**PROVIDED DATA:**
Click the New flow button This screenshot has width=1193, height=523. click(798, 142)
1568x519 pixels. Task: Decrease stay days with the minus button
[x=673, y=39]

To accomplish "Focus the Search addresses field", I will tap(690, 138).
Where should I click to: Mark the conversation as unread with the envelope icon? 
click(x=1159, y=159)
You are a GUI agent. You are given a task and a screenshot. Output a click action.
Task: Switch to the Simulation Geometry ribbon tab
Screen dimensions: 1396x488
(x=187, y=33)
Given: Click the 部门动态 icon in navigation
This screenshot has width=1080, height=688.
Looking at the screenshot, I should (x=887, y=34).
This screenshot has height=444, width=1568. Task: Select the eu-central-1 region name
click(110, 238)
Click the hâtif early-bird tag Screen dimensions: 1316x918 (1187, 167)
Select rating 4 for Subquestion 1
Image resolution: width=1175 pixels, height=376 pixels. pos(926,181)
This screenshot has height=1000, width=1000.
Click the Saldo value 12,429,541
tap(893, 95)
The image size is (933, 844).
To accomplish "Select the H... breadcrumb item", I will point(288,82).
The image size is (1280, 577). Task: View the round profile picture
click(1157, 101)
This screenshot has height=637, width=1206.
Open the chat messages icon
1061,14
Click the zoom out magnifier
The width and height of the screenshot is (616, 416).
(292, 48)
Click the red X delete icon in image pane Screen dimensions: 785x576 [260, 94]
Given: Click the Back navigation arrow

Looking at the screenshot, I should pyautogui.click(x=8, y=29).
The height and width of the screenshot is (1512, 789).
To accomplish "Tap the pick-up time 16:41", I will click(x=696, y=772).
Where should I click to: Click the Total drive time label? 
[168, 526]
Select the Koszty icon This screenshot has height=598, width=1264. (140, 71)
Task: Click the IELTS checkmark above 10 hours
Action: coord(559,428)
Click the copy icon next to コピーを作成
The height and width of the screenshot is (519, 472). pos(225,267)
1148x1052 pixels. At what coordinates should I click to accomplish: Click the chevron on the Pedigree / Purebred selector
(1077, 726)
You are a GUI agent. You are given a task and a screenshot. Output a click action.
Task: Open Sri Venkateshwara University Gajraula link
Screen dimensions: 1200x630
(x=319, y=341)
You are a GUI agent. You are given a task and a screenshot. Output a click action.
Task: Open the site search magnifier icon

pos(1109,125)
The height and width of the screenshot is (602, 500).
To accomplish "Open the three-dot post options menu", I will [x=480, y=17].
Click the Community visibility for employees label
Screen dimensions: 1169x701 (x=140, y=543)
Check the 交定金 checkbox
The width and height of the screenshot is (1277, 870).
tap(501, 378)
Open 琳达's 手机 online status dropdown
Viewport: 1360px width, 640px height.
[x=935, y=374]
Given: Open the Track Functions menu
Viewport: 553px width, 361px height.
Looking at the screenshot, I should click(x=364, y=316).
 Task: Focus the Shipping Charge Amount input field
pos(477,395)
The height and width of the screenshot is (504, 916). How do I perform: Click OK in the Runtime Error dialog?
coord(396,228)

**WHAT TO WORK ON:**
Print exactly the lines from the one with "Open 琳达's 手机 online status dropdown" through the end of the data, inclusive.

**WRITTEN ANSWER:**
Open 琳达's 手机 online status dropdown
Viewport: 1360px width, 640px height.
[x=935, y=374]
Given: Open the Track Functions menu
Viewport: 553px width, 361px height.
Looking at the screenshot, I should click(x=364, y=316).
 Task: Focus the Shipping Charge Amount input field
pos(477,395)
The height and width of the screenshot is (504, 916). How do I perform: Click OK in the Runtime Error dialog?
coord(396,228)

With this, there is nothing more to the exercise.